Tags: [try_best], [max_min], [win_lose], [game], [gaming], [top_to_bottom_dp], [DP], [memo], [DFS], [backtracking]

Com: {g}

Link: https://leetcode.com/problems/flip-game-ii/#/description

You are playing the following Flip Game with your friend: Given a string that contains only these two characters:+and-, you and your friend take turns to flip two consecutive"++"into"--". The game ends when a person can no longer make a move and therefore the other person will be the winner.

Write a function to determine if the starting player can guarantee a win.

For example, givens = "++++", return true.

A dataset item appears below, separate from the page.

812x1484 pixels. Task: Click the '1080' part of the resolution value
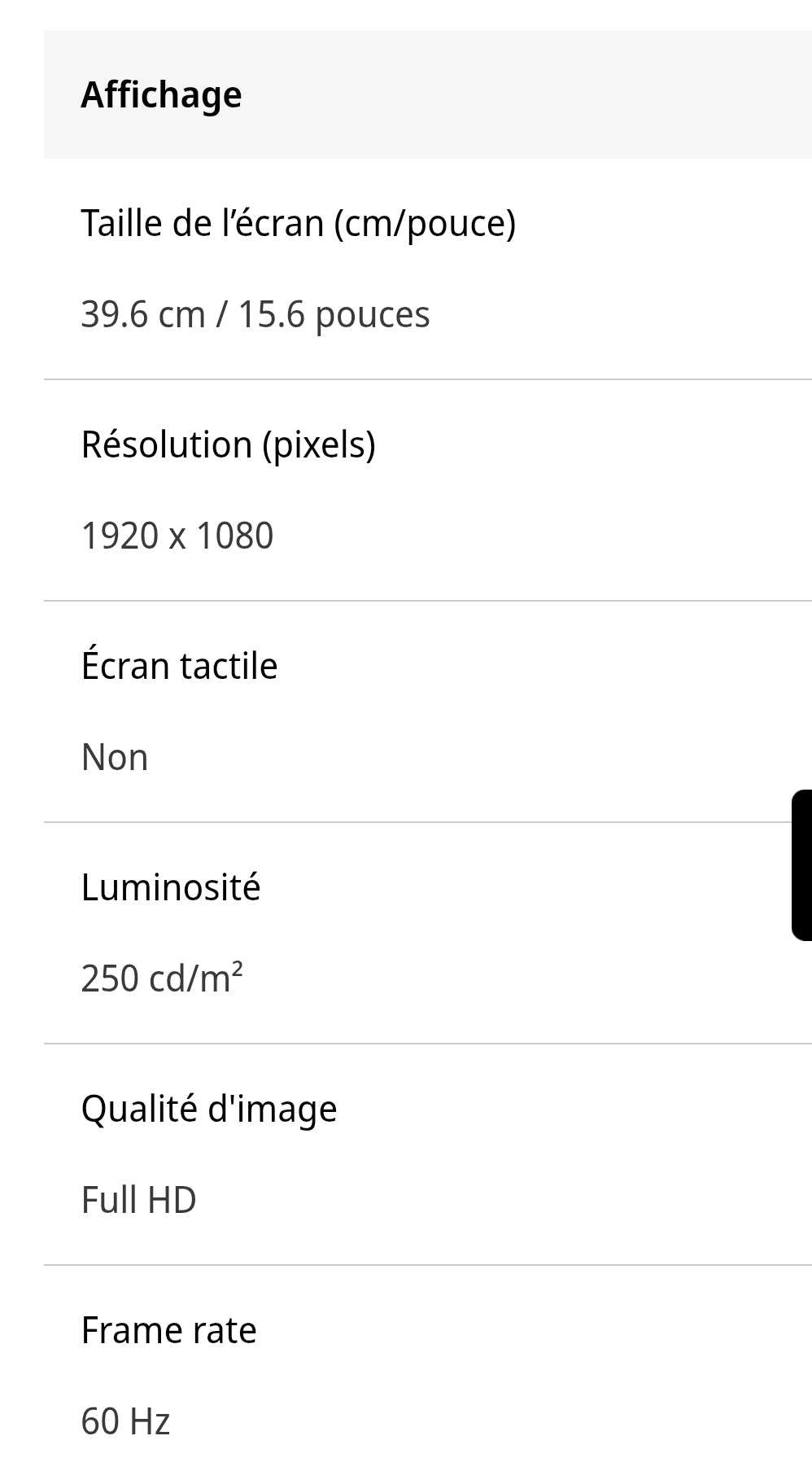coord(235,536)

The starting player can guarantee a win by flipping the middle"++"to become"+--+".

Follow up:
Derive your algorithm's runtime complexity.

Solution: DFS, Backtracking, DP, Memo

class Solution(object):
    def canWin(self, s):
        """
        :type s: str
        :rtype: bool
        """
        if not s or len(s) < 2:
            return False

        chars = list(s)
        memo = {}
        return self.can_win_helper(chars, memo)

    def can_win_helper(self, chars, memo):
        state = tuple(chars)
        if state in memo:
            return memo[state]

        for i in xrange(len(chars) - 1):
            if chars[i] == chars[i + 1] == '+':
                chars[i], chars[i + 1] = '-', '-'
                if not self.can_win_helper(chars, memo):
                    chars[i], chars[i + 1] = '+', '+'
                    return True
                chars[i], chars[i + 1] = '+', '+'

        memo[state] = False
        return False

Revelation:

• Define the recursion as that if the current player try his best, return he can win or not. 定义recursion function的meaning是如果当前player does his best，return 他是否能赢，这样定以后，在recursion里我们可以让当前player试遍所有可能的动作，然后call recursion 把改完后的chars交给对手，因为recursion被定义为player做到最好return能否赢，所以一旦找到一种情况可以让对手在已经做到最好的决策的情况下输，那么当前player就可以return True(一定能找到一种方法赢对手).
• The reason we are using memo, because there exists overlapping computing, think about, for example, the current chars = ['+', '+', '+', '+', '-', '-', '-', '-', '+'], there are many ways the two players can make the current chars.

Note:

• Time complexity = O(n!!) this is called 'double factorial' or 'semifactorial' (https://en.wikipedia.org/wiki/Double\_factorial\).
• At very beginning, there are n '+', so there are (n - 1) ways, and once we flip the '++' to '--', there are (n - 2) - 1 ways to flip, so the T = (n - 1) * (n - 3) * (n - 5) ... = O(n!!).